Records from a collection:
+-------+

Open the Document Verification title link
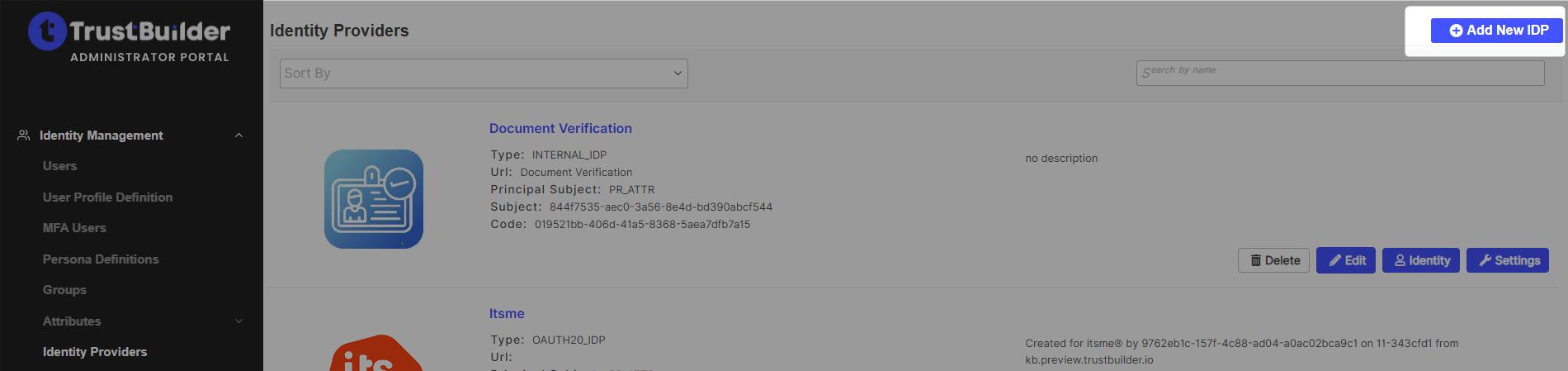This screenshot has width=1568, height=371. (560, 129)
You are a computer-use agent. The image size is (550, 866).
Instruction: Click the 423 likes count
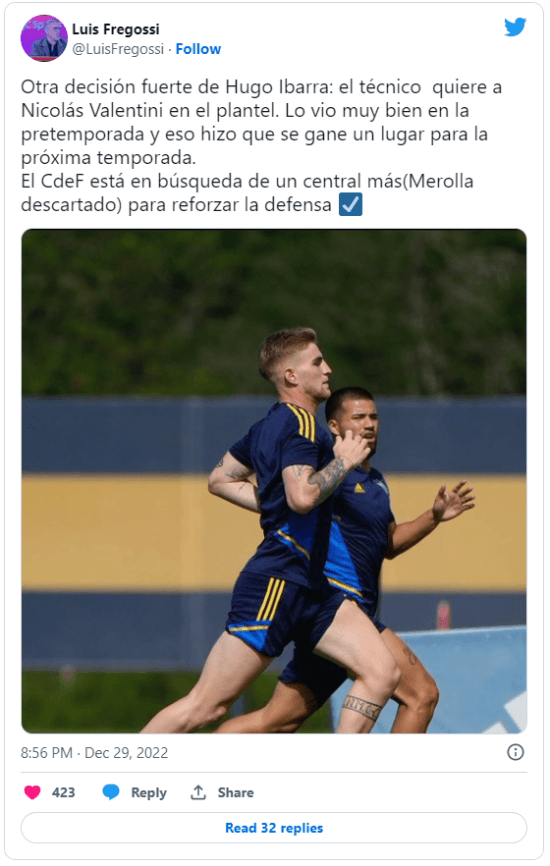pyautogui.click(x=64, y=793)
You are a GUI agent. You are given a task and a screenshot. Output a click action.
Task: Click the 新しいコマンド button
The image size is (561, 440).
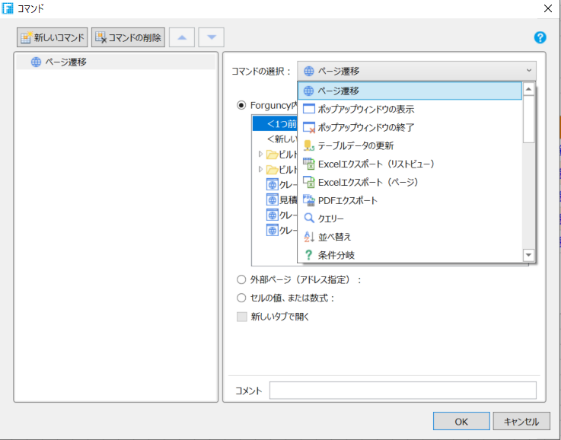pyautogui.click(x=52, y=37)
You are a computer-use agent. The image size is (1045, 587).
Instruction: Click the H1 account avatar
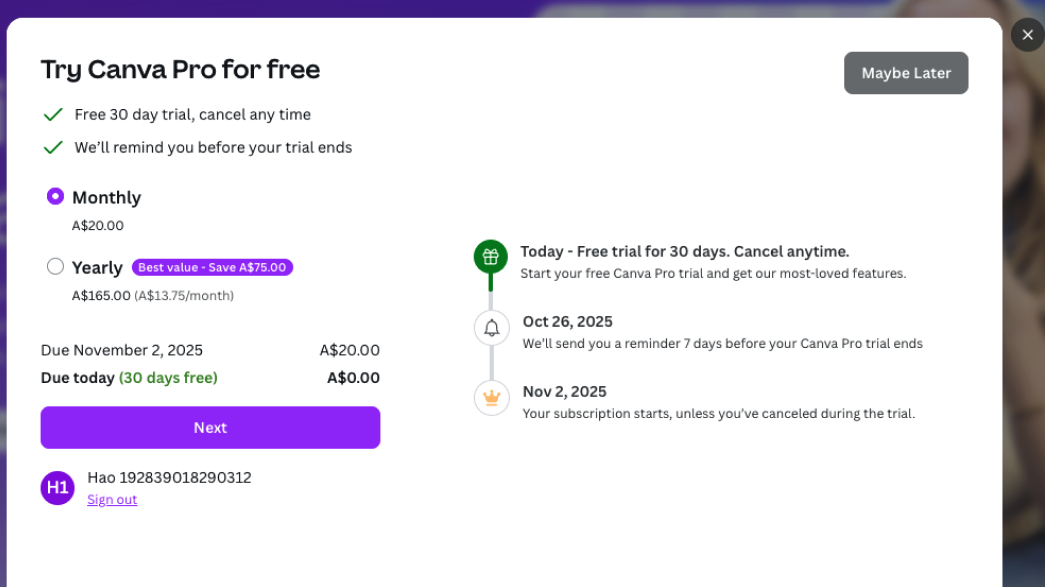pos(57,488)
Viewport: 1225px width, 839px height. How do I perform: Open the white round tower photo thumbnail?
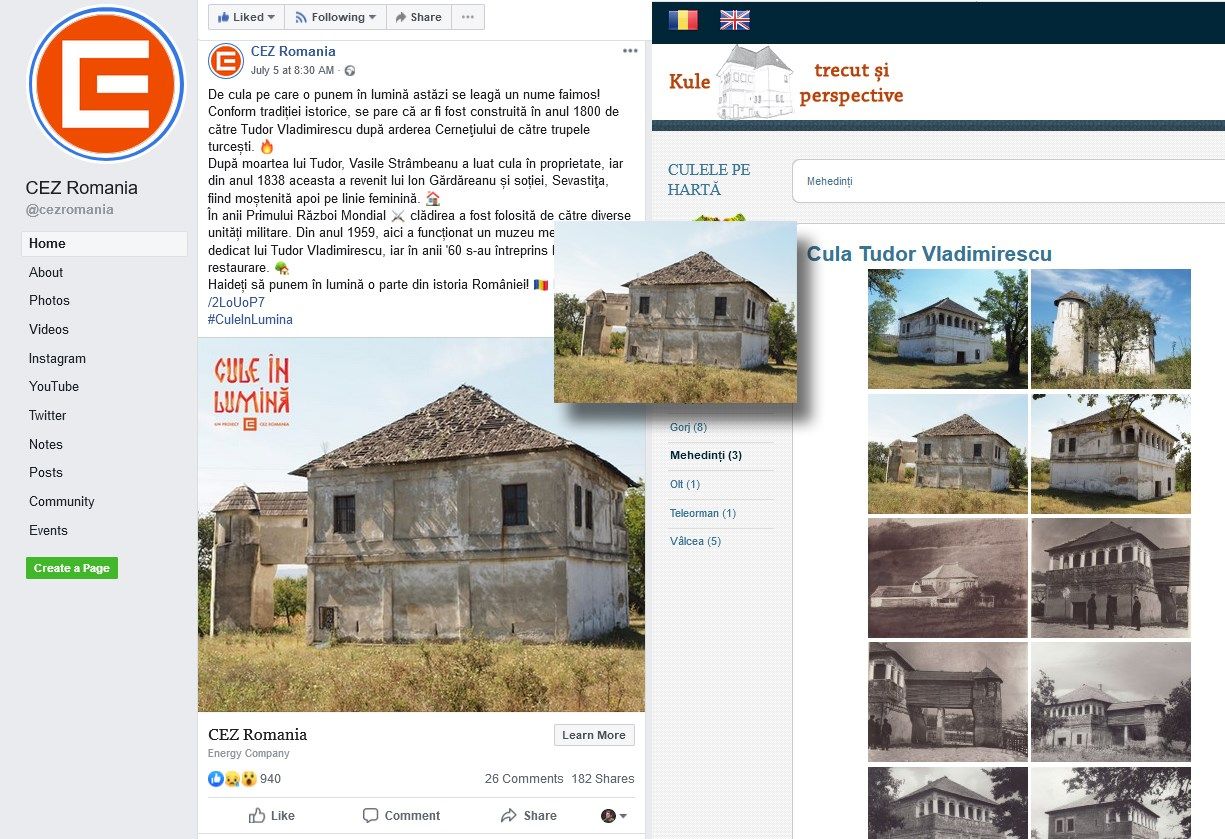click(1111, 329)
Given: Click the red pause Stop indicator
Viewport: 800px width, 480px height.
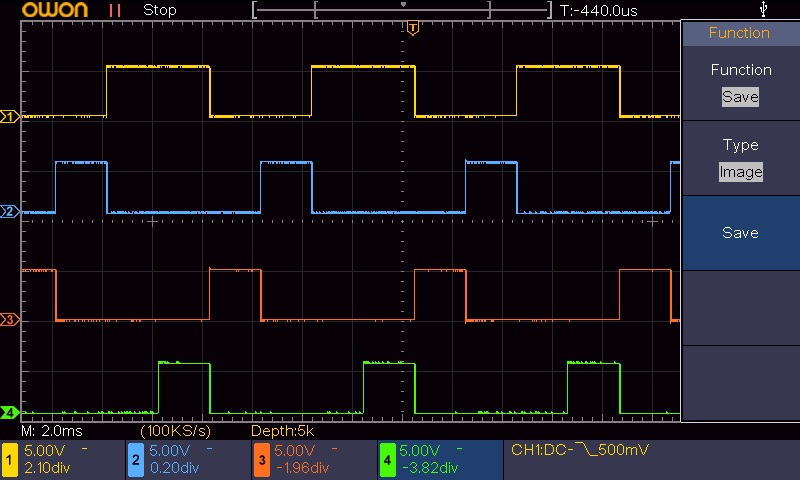Looking at the screenshot, I should tap(115, 10).
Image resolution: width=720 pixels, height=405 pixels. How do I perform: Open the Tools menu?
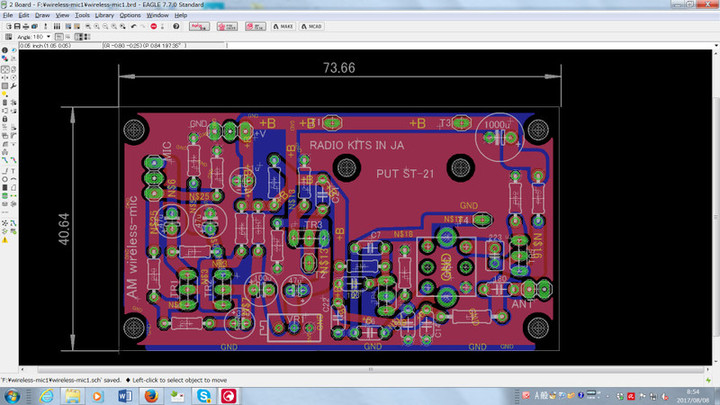click(x=82, y=16)
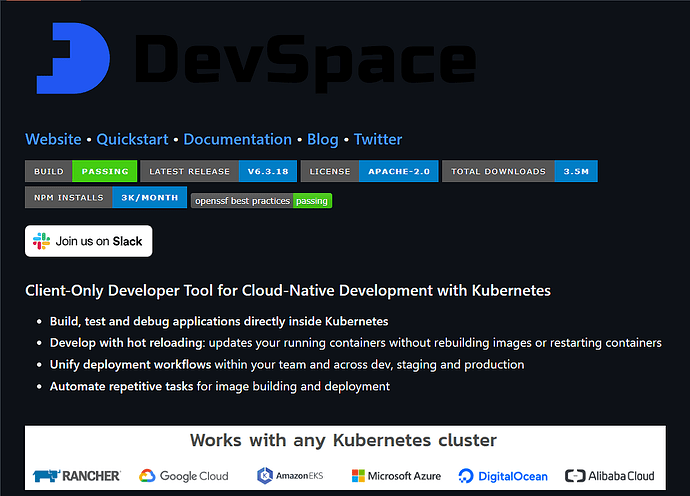Click the DigitalOcean logo
The image size is (690, 496).
(504, 476)
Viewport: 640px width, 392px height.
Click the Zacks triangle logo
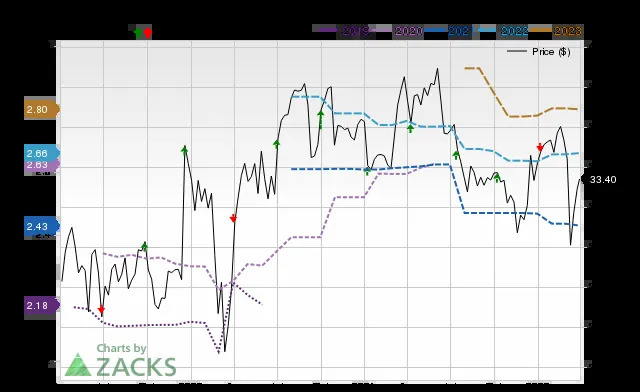coord(78,365)
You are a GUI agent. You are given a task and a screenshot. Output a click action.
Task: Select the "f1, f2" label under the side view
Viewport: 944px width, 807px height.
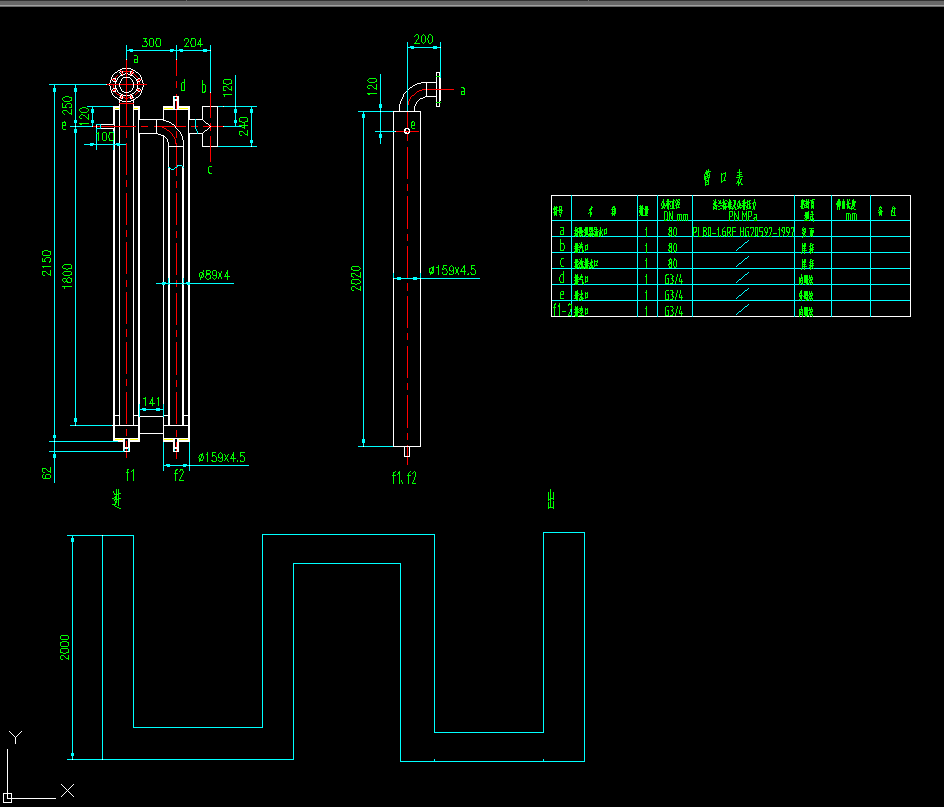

+-------+

WRITTEN INSTRUCTION: Please rename "Viewport" to "Display" throughout the stretch from the line containing "Given: Click the red pause Stop indicator" through the end of the records, and give back only that stretch with all else unchanged. Leave the pictures out of your answer.

EXERCISE SOLUTION:
Given: Click the red pause Stop indicator
Display: 800px width, 480px height.
Looking at the screenshot, I should tap(115, 10).
Image resolution: width=720 pixels, height=405 pixels. How do I perform: Open the Tools menu?
click(x=82, y=16)
Click the DigitalOcean logo
The image size is (690, 496).
(504, 476)
Display: 640px width, 392px height.
Click the Zacks triangle logo
coord(78,365)
You are a GUI agent. You are given a task and a screenshot. Output a click action.
Task: Select the "f1, f2" label under the side view
Display: 944px width, 807px height.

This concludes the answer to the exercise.